19 sept. 2026

Ce que j’apprends encore

J'ai beaucoup appris au cours de la vie, je continue à apprendre et à découvrir beaucoup d'autres choses encore plus révélatrices de ĺ’esprit humain. Chaque jour qui passe, j'apprends, je fais face à beaucoup de défis que lance la vie. J'y réfléchis sans forcément trouver des solutions. Moi qui ai pourtant opté pour le principe de problem solving comme moto. Je m'efforce a penser qu’il y a une solution  à tous les problèmes. Bonne ou ́mauvaise, adéquate ou inadaptée? Je m'efforce à croire qu’il y a une boîte à solutions à tous les obstacles qui se posent à l'esprit humain. Erreur! Illusion! Mais je n'ai pas, prétentieux que je suis, l'humilité de reconnaître mes limites. 
Il faut savoir partir... tout ce que nous entreprenons a une fin que parfois nois refusons d'accepter. Dans un esprit de vouloir mieux apprivoiser son univers, un homme quitte son village comme Ngeleka pour s'installer en ville. Après avoir vendu ses bétails, ses légumes et tout ce qu’il possédait, il se retrouve sans domicile fixe dans la megapole urbaine. Le voilà désormais "balado", un mot des années 80. Il n'est pas le seul, ce sont des milliers de personnes qui se retrouvent dans ce cas. Et des millions dans le monde. Question de circuler le soir ou la nuit dans les rues de Washington DC , New York, Paris ou même Kinshasa.  La ville attire et répugne à la fois comme par un mouvement de fascination répulsive. Le bonheur espéré passe à coté du malheur tout comme la mort est le revers de la vie.

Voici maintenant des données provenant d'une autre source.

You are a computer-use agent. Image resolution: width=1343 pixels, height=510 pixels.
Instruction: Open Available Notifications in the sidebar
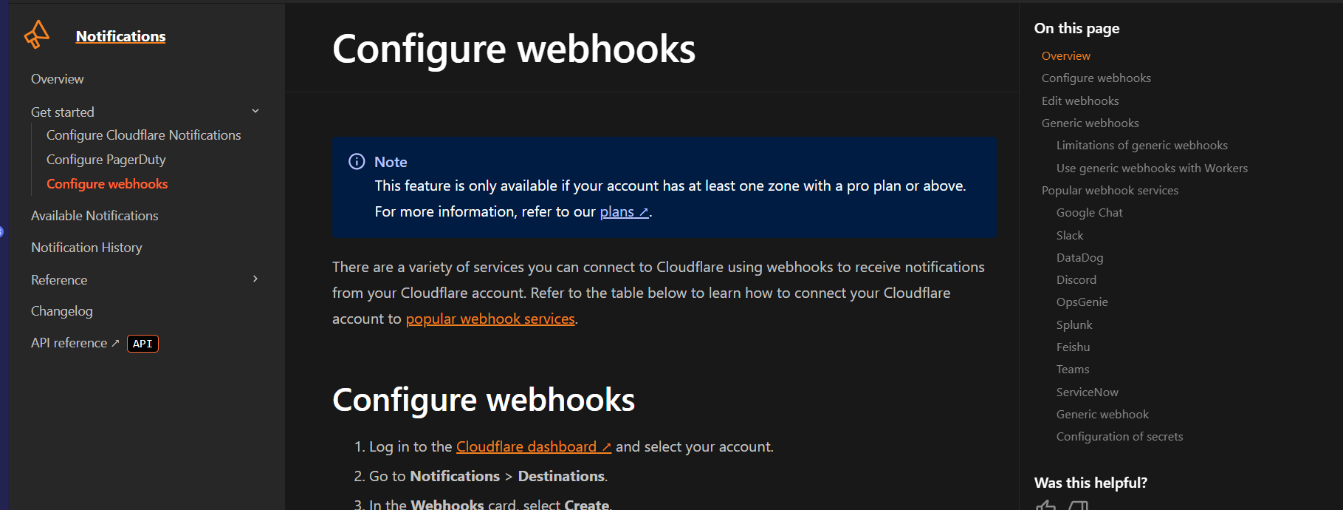pyautogui.click(x=95, y=216)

C'est la face cachée certes mais ouverte de la même médaille. Le bonheur tant rêvé s'éloigne toujours et on se demande finalement à quoi a servi ce long parcours de vie pour finir comme cela. 
Fascination répulsive, disait mon vénérable maître Jean Roudaut. Il vit encorenet compte 98 ans. Et dans sa sagesse légendaire, il soutenait que "l’on n'aime jamais que l’absent." L’absent, c'est l'être présent de corps mais invisible de l'esprit. L'être vit dans l'esprit plutot que par la parole. Trêve d’élucubrations cérébrales. L’absent, c'est le disparu, le défunt, le vide émotionnel et physique. La personne invisible possède une dimension ineluctable dans la vie. Le constat de l'absence est pour moi un moment à la fois dramatique et tragique. 

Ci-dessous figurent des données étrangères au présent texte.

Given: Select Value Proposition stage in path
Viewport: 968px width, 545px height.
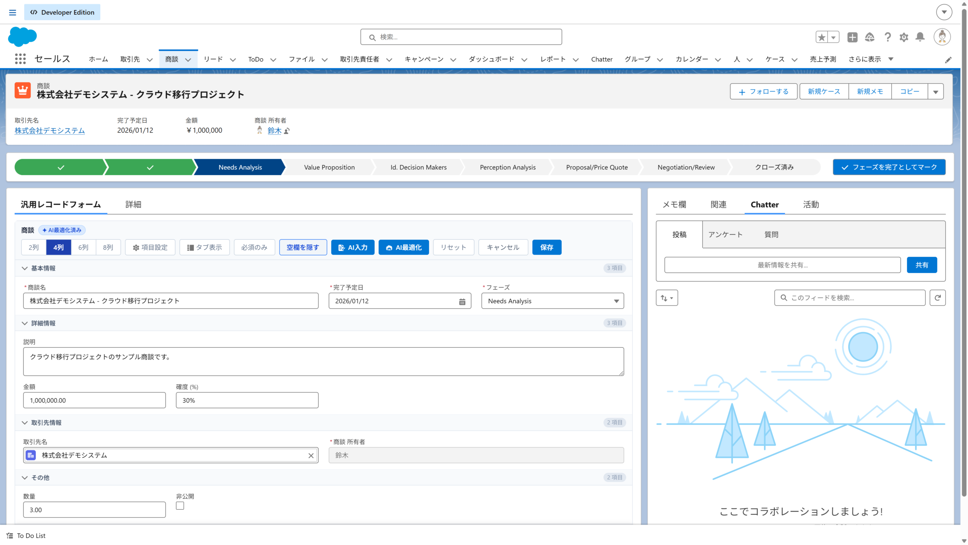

Chaque fois que je revisite Kenge, je suis frappé par l'absence. Je re-découvre une ville dont j'ai partagé certains événements et d'autres que j’ai percus de loin. Ma mémoire me ramène souvent à la réalité. En ce moment même, Kenge pleure Maman Mbulungu, née Marie Colette Ngonso, la mère d’Odon, Mariane, Valentine, Mathieu, Marguerite, etc. Voilà un nom trés connu à Kenge, iconique pour ma génération mais presque ignorée aujourd'hui.  L'épouse de Papa Mbulungu Milolo fut une grande dame à Kenge. Elle est décédée dans une discrétion totale. J’ai eu le privilège de la revoir il y a une année, toujours aussi digne et noble. Je me joins avec gratitude à la douleur de sa famille biologique et lui rend un hommage respectable. Que son âme repose en paix.  
Il n'y a pas de meilleure école que la vie. Il y a toujours des leçons à apprendre.